Data entries:
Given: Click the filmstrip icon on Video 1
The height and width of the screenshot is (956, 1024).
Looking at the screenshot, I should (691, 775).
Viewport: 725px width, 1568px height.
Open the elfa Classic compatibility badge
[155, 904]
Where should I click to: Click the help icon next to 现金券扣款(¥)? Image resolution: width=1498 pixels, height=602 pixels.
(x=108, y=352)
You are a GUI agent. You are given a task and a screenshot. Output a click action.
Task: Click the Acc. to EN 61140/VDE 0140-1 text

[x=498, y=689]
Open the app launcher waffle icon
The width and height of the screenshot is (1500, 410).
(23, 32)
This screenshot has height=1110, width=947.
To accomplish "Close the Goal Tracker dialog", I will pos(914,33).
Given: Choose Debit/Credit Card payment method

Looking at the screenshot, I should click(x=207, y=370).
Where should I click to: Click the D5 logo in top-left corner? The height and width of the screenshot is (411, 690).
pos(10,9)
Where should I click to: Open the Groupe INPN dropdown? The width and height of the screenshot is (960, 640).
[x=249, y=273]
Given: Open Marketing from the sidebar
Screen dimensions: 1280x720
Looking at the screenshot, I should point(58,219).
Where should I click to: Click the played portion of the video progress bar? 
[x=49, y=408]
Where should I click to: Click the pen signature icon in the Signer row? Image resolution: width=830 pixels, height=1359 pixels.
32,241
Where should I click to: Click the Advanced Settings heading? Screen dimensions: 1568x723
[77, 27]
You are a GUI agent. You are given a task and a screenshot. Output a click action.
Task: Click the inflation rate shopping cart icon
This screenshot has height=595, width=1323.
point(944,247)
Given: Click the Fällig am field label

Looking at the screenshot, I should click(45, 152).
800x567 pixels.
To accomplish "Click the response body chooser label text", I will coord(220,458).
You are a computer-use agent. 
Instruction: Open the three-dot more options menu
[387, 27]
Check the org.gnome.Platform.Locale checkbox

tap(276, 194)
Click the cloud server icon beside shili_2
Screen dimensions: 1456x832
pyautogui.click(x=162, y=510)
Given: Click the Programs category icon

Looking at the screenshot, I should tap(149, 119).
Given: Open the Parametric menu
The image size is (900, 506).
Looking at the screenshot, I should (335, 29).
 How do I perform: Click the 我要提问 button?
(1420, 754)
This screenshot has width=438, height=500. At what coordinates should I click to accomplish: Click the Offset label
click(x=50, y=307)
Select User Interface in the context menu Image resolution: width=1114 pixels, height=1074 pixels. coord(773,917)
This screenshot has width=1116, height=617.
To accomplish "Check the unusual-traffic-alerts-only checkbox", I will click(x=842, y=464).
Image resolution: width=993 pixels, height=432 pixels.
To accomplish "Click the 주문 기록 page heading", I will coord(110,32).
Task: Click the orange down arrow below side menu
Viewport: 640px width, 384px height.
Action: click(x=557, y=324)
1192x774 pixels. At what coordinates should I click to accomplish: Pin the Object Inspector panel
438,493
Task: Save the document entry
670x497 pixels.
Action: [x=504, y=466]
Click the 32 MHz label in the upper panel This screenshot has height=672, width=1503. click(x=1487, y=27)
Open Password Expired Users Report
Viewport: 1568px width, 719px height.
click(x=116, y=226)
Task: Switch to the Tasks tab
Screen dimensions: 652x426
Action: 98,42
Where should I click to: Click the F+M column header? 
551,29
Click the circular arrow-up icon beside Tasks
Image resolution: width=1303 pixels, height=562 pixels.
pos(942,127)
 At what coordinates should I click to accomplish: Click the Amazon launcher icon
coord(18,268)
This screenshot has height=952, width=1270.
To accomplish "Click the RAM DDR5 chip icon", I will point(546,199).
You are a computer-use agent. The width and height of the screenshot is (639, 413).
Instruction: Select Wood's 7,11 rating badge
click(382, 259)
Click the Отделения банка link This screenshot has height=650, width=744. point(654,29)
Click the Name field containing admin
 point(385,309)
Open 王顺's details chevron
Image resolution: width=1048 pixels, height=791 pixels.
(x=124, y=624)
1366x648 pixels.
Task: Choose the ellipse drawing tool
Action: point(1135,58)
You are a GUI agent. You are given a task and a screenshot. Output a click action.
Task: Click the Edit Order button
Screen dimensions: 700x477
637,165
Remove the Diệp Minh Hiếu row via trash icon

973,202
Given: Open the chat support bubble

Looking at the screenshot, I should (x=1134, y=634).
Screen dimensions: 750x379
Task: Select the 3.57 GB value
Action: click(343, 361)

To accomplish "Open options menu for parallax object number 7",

▶ ABOUT THIS TASK
Repeat the line containing "Given: Open the chat support bubble" and all subsequent lines through the final line of the data, exactly and with no others.

▶ THE ANSWER
Given: Open the chat support bubble

Looking at the screenshot, I should (x=1134, y=634).
Screen dimensions: 750x379
Task: Select the 3.57 GB value
Action: click(343, 361)

To accomplish "Open options menu for parallax object number 7",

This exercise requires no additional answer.